By Abbott’s standard, many, if not most, of us are bigots. Better than arguing is asking yourself why anyone cares what he has to say about it.
I have personally spent 19 months performing the same ritualized throat clearing about why I oppose children getting blown up. Readers, I am tired. But Abbott depends on creating a discourse that forces you to defend your sympathy and ultimately humanity. His whole scheme falls apart the moment you realize your lying eyes haven’t deceived you.
“We’ve witnessed in real time the methods of collective punishment the state is willing to use to force the city to bend the knee,” Rodriguez said before the ultimate vote. “Not because of violence, not because of lawlessness, but because of speech they disagree with.” I commend her for rejecting the governor’s manipulative and unconstitutional terms of debate.
There is not a single minority group without a legitimate claim that Abbott has tried or succeeded at discriminating against them. While the Olympics removing prior restrictions for trans athletes, Abbott bans them from college sports He bullies state schools for sending faculty to conferences trying to diversify high education. He pardoned a man convicted of murdering a protestor at a Black Lives Matter rally. Muslim Texans can’t build an apartment complex without Abbott accusing them of subverting the government with a shadow theocracy.

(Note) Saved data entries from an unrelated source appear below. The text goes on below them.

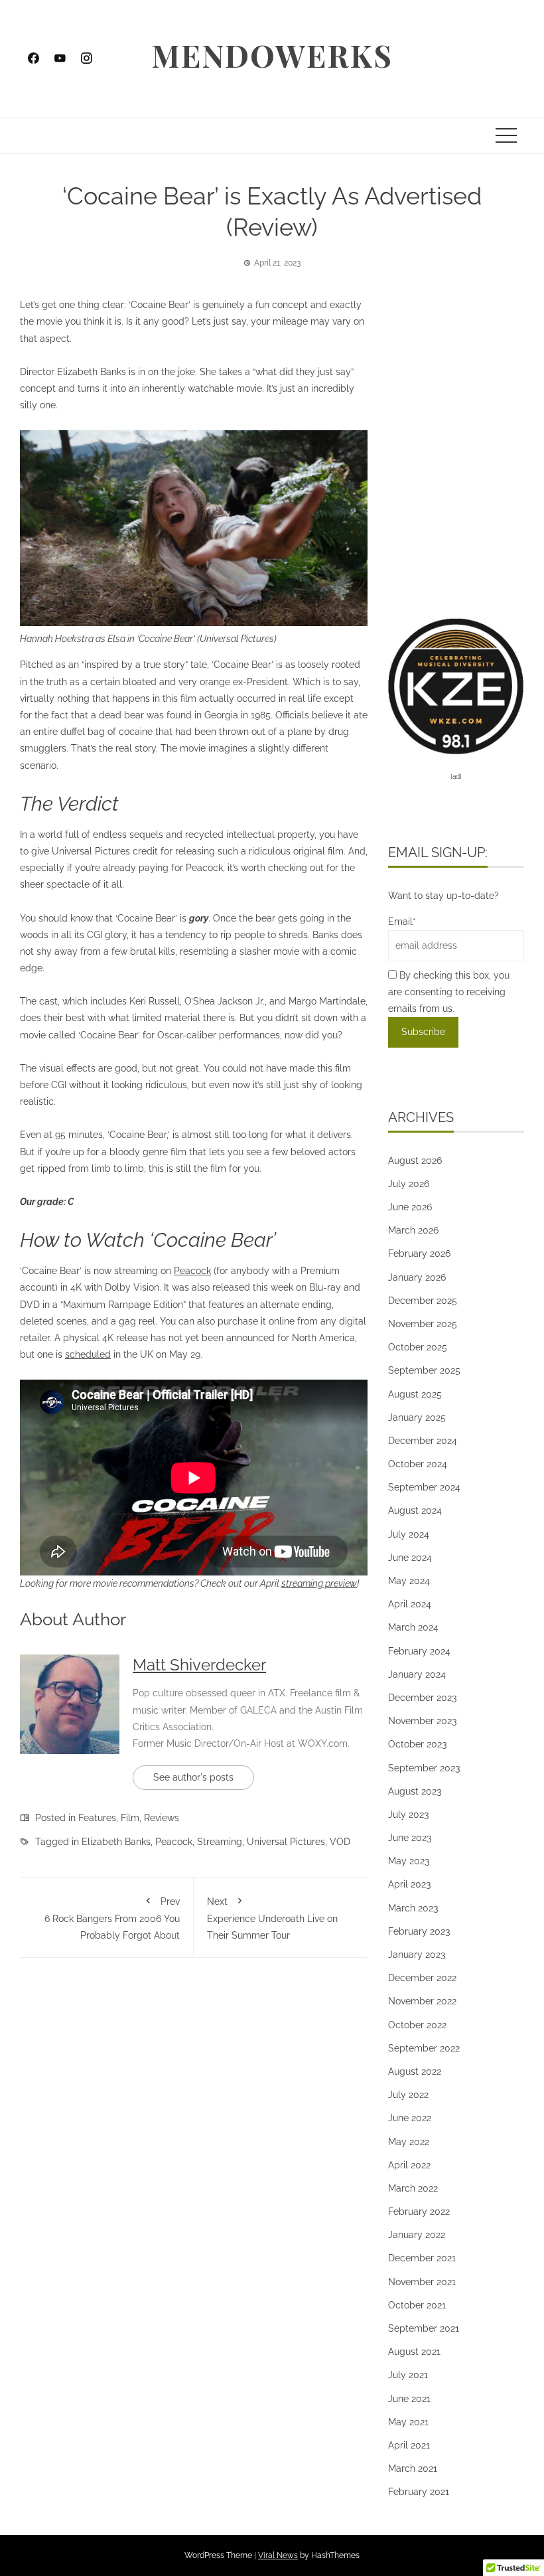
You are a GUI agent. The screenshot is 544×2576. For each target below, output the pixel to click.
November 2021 (422, 2282)
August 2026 (415, 1160)
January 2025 (417, 1417)
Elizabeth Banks (116, 1841)
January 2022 (416, 2234)
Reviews (161, 1817)
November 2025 (422, 1324)
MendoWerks (272, 55)
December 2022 (422, 1977)
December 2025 (422, 1300)
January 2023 (416, 1954)
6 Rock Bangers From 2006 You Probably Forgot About (112, 1918)
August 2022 (414, 2071)
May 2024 (409, 1580)
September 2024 (424, 1487)
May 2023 (408, 1861)
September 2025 (424, 1370)
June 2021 (409, 2398)
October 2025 (417, 1347)
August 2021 (414, 2351)
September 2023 (424, 1768)
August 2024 (415, 1510)
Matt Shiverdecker (199, 1664)
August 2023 (414, 1791)
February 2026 (419, 1253)
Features (97, 1817)
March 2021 (412, 2468)
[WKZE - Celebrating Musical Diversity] (456, 685)
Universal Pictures (286, 1841)
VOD (340, 1841)
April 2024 (409, 1604)
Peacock (192, 1270)
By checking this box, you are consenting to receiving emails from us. (449, 992)
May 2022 (408, 2141)
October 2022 (417, 2025)
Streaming (219, 1841)
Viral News (278, 2555)
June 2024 (410, 1557)
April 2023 (409, 1884)
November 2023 (422, 1721)
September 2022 (424, 2048)
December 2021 (422, 2258)
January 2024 (417, 1674)
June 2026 (410, 1207)
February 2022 (419, 2211)
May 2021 (408, 2422)
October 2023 (417, 1744)
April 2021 (409, 2445)
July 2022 (408, 2094)
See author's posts (193, 1777)
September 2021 (423, 2328)
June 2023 (409, 1837)
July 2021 (408, 2375)
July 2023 (408, 1814)
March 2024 (413, 1627)
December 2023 (422, 1697)
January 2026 (417, 1277)
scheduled (88, 1354)
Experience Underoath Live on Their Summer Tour (272, 1918)
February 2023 (419, 1931)
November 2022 (422, 2001)
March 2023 (413, 1908)
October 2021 (417, 2305)
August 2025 (415, 1394)
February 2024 (419, 1651)
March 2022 (413, 2188)
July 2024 (408, 1534)
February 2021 (418, 2491)
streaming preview (319, 1583)
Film (130, 1817)
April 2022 (409, 2165)
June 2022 (409, 2118)
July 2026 (408, 1183)
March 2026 (413, 1230)
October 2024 (417, 1464)
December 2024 (422, 1440)
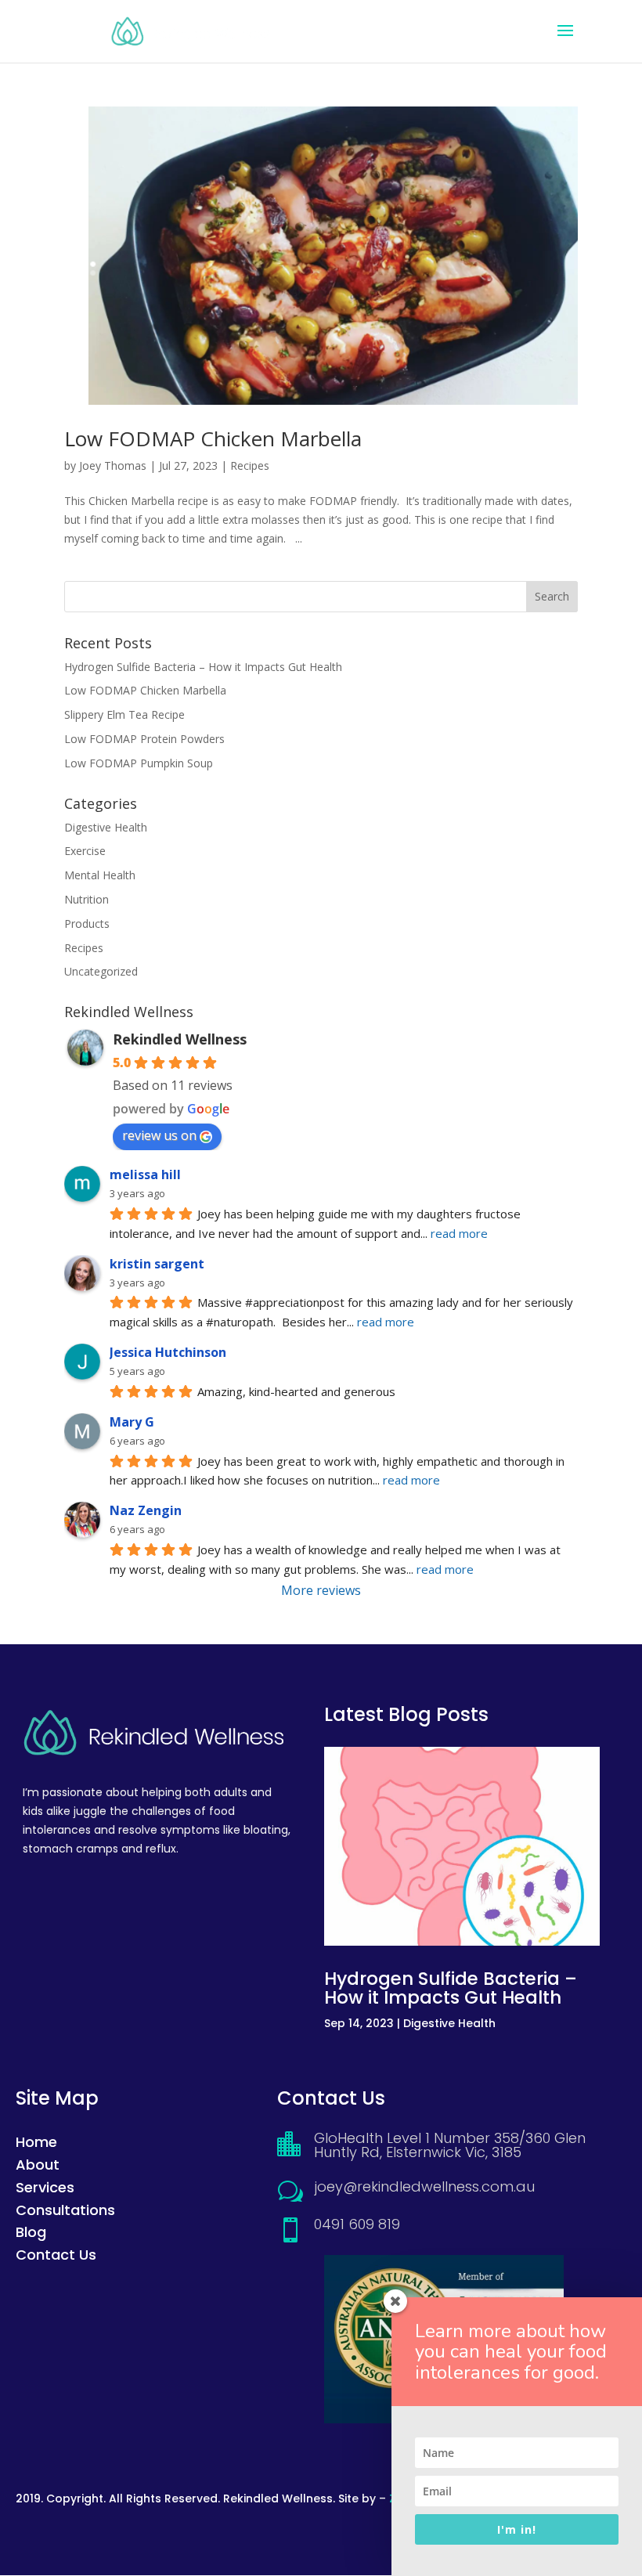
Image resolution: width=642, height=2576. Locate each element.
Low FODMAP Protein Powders (144, 738)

Women in Texas can’t make reproductive decisions, and one man’s choice cost her life, and hers, and also hers. Even the disability rights community, which some might expect their physically disabled governor to vigorously fight for them can point to his utter contempt: vetoing a bill that would have allowed more disabled people to vote by mail.
But Abbott demands we define ethnic or religious bias by your loyalty to Israel. Everything else is woke. Or not woke enough?
Abbott stacks the deck against Texans freely discerning antisemitism through how he manages Texas’ Holocaust, Genocide and Antisemitism Advisory Committee, which he established in 2021. The group claims to “combat and confront hatred, prejudice, and indifference by educating all Texans about the Holocaust and other genocides.” How can they expect to fulfill that mission as its founder punishes Texans who acknowledge the genocide right in front of us?
The committee’s inherent contradictions undermine the importance of every Texan receiving a robust Holocaust education, one that doesn’t freeze our understanding in the past but applies to present injustices. And that’s entirely by Abbott’s design.
In 2022, the governor appointed Sarah Hagee Parker, chairwoman of the Christians United for Israel (CUFI) Action Fund and daughter of infamous televangelist John Hagee, as the group’s vice chair. Parker’s dad, who founded CUFI, once preached that “God sent Adolf Hitler to help Jews reach the promised land.” (Hagee apologized for his theological endorsement of the Holocaust after it threatened to derail John McCain’s 2008 presidential run.) In another sermon, Hagee predicted the “anti Christ” would be a partially Jewish gay man and compared the apocryphal villain’s lineage to Hagee’s favorite prophet, Hitler.
The only place Hagee’s flagrantly antisemitic and conspiratorial pulpit belongs is a present-day Kanye West song. And yet, there’s Sarah, flattering the governor while lobbying for her insane father’s organization. Can you imagine how Abbott would respond to anyone else, especially an Arab or Muslim person, even loosely associated with something so vile? We don’t have to speculate. Two days after the October 7 attack, Abbott ordered a complete boycott on goods produced or exported from Gaza.
Nobody should tolerate an elected official inviting extremists like CUFI a platform. Surely there’s a better way to teach Texans how to prevent another Holocaust.
So, who cares what Abbott says? I’m grateful Garza and Rodriguez modeled a world where we simply don’t. The sooner we follow their bold lead, the better off we’ll all be.